* [Written instruction] Could you carry on the patent text on manufacturing brazing alloy components, picking up right after its last sentence?

==== Text

SYSTEMS AND METHODS OF MANUFACTURING A BRAZING ALLOY COMPONENT

Abstract

Systems and methods of manufacturing a brazing alloy component such that the brazing alloy component has sufficient ductility to be formed into a ring-shaped member.

Description

TECHNICAL FIELD

Systems and methods are provided for manufacturing brazing alloy components, and particularly to manufacturing brazing alloy components having sufficient ductility to form a ring-shaped member.

BACKGROUND

Conventional systems and methods for manufacturing alloys used to braze ferrous and non-ferrous metals and alloys have been successful for many years. However, while such conventional methods provide techniques for manufacturing brazing alloys, these systems and methods have not provided brazing alloys capable of forming ring-shaped members to be used in various brazing applications.

SUMMARY

In accordance with one embodiment, a method for manufacturing a brazing alloy component comprises extruding a billet to form an elongated member, drawing the elongated member through a die mechanism, and cooling the elongated member to form the alloy component. The billet comprises an alloy material consisting essentially of phosphorus, silicon, copper and at least one of tin and antimony. The alloy component is sufficiently ductile such that the alloy component can be formed into a ring-shaped member.

In accordance with another embodiment, a method of manufacturing a brazing alloy component comprises means for extruding a billet to form an elongated member, means for drawing the elongated member through a die, means for cooling the elongated member to form an alloy component, and means for forming a ring-shaped member from the alloy component. The billet comprises an alloy material consisting essentially of phosphorus, silicon, copper and at least one of tin and antimony.

========
==== Dataset content

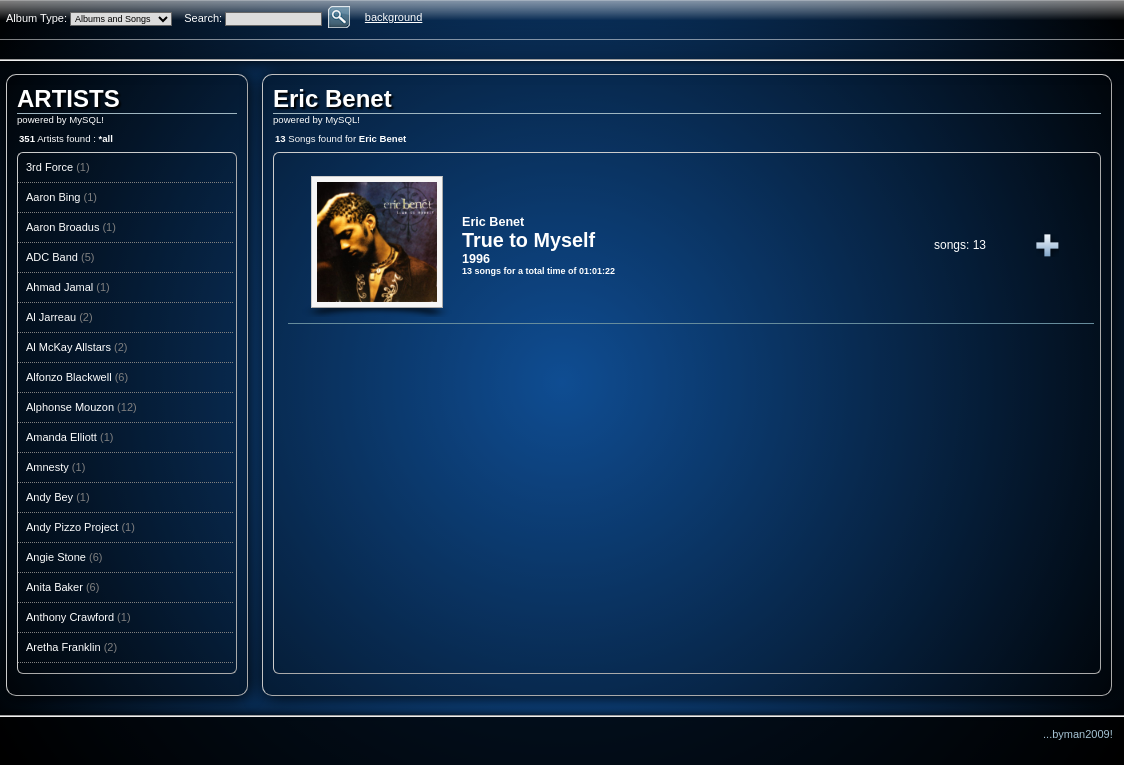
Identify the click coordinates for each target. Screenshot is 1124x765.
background (394, 17)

========

* [Final result]
In accordance with yet another embodiment, a system of manufacturing a brazing alloy component comprises an extrusion device, a heating mechanism, a drawing device and a cooling mechanism. The extrusion device is configured to extrude a billet to form an elongated member. The billet comprises an alloy material consisting essentially of phosphorus, silicon, copper and at least one of tin and antimony. The elongated member has a predetermined thickness. The heating mechanism is configured to heat the elongated member having exited the extrusion device. The drawing device is configured to receive the elongated member from the heating mechanism and modify the elongated member. The modified elongated member has a smaller thickness than the predetermined thickness. The cooling mechanism is configured to cool the elongated member exiting the drawing device to form an alloy component.

BRIEF DESCRIPTION OF THE DRAWINGS

While the specification concludes with claims particularly pointing out and distinctly claiming the invention, it is believed that the same will be better understood from the following description taken in conjunction with the accompanying in which:

FIG. 1 illustrates a process flow diagram of a system for manufacturing alloy components;

FIG. 2A illustrates a side elevational view of an extruder die;

FIG. 2B illustrates a cross-sectional view of the extruder die taken along section lines 2B-2B in FIG. 2A;

FIG. 3 illustrates an embodiment of drawing and annealing stations;

FIG. 4 illustrates a cross-sectional view of an embodiment of a drawing die;

FIG. 5A illustrates a side elevational view of a ring-shaped member formed from an alloy component; and

FIG. 5B illustrates an end view of the ring-shaped member of FIG. 5A.

DETAILED DESCRIPTION

Embodiments are herein described in detail in connection with the drawings of FIGS. 1-5, wherein like numbers indicate the same or corresponding elements throughout the drawings.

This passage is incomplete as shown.